I’m happy to say that Reuters was the first organization to get its hands on this analysis. At 4:21 EST, we ran our exclusive story, by Jan Strupczewski in Brussels, with the headline that Greek debt would still be 160% of GDP in the European Commission’s downside scenario. Jan took the 2,800-word analysis, and its wealth of charts and tables, and boiled it down into a 965-word story which was avidly read by news consumers around the world.

Later on, the FT’s Peter Spiegel also got his hands on the Commission’s analysis. His story ran at 6:15 EST, and was even shorter, at 566 words.

Necessarily, both stories cut out material from the original report, and as it happens neither of them mentioned the sharp uptick in future GDP growth. The first place I saw that was at Alphaville, with an anonymous post timestamped 02:44 GMT (someone was up late), which was 9:44 EST. “The baseline scenario in the report forecasts 4.3 per cent decrease in GDP this year,” said Alphaville, “followed by flat growth in 2013 and 2.3 per cent growth in 2014.” Clearly they had the analysis themselves, since those figures weren’t being reported anywhere else at the time.
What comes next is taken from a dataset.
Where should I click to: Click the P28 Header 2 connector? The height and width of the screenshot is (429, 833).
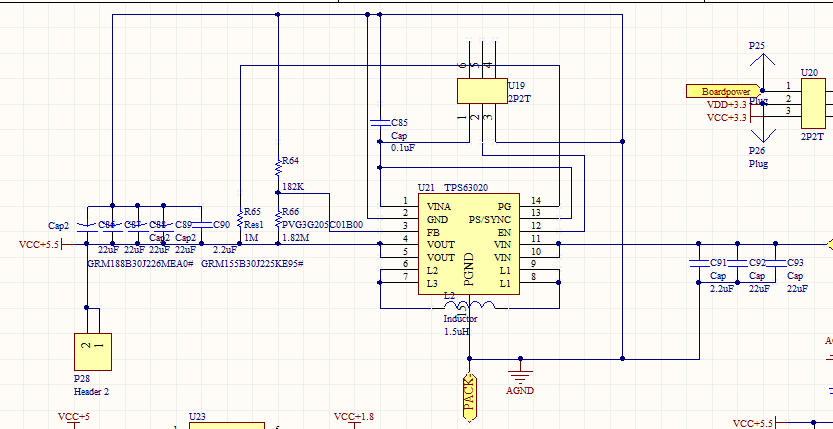pos(93,351)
But it wasn’t until 10:47 EST that the report finally appeared online, at Zero Hedge, allowing me to write my post. The Zero Hedge post has now reached 20,000 pageviews — a very big story by ZH standards.

Once the analysis was freely available online, it started propagating elsewhere, too: Alphaville (which, remember, had had access to it six hours earlier) finally posted it at 08:49 GMT, or 3:49am EST.

The analysis is very well written, clearly by a native English speaker:

There is a fundamental tension between the program objectives of reducing debt and improving competitiveness, in that the internal devaluation needed to restore Greece competitiveness will inevitably lead to a higher debt to GDP ratio in the near term. In this context, a scenario of particular concern involves internal devaluation through deeper recession (due to continued delays with structural reforms and with fiscal policy and privatization implementation). This would result in a much higher debt trajectory, leaving debt as high as 160 percent of GDP in 2020. Given the risks, the Greek program may thus remain accident-prone, with questions about sustainability hanging over it.

As such, I think it’s fair to say that the analysis itself was intrinsically superior to any of the news reports written about it. Given the choice between reading the Reuters story, or the FT story, or the primary document, virtually all market participants would plump for the primary document.

And yet neither Reuters nor the FT posted the document when they got their hands on it, preferring instead to simply write it up in their own words. Zero Hedge got the document more than six hours after Reuters did, but still gets all the glory of being the first site to post it.

There are three lessons here. The first is that reporters still don’t like posting primary documents, for various possible reasons. They might be worried about being sued for copyright violation, or they might have promised their source they wouldn’t post the document. More generally, reporters tend not to want to give away to their competitors information which they worked very hard to obtain. And as such, they’re often perfectly happy to promise not to post such documents: because they didn’t really want to in the first place.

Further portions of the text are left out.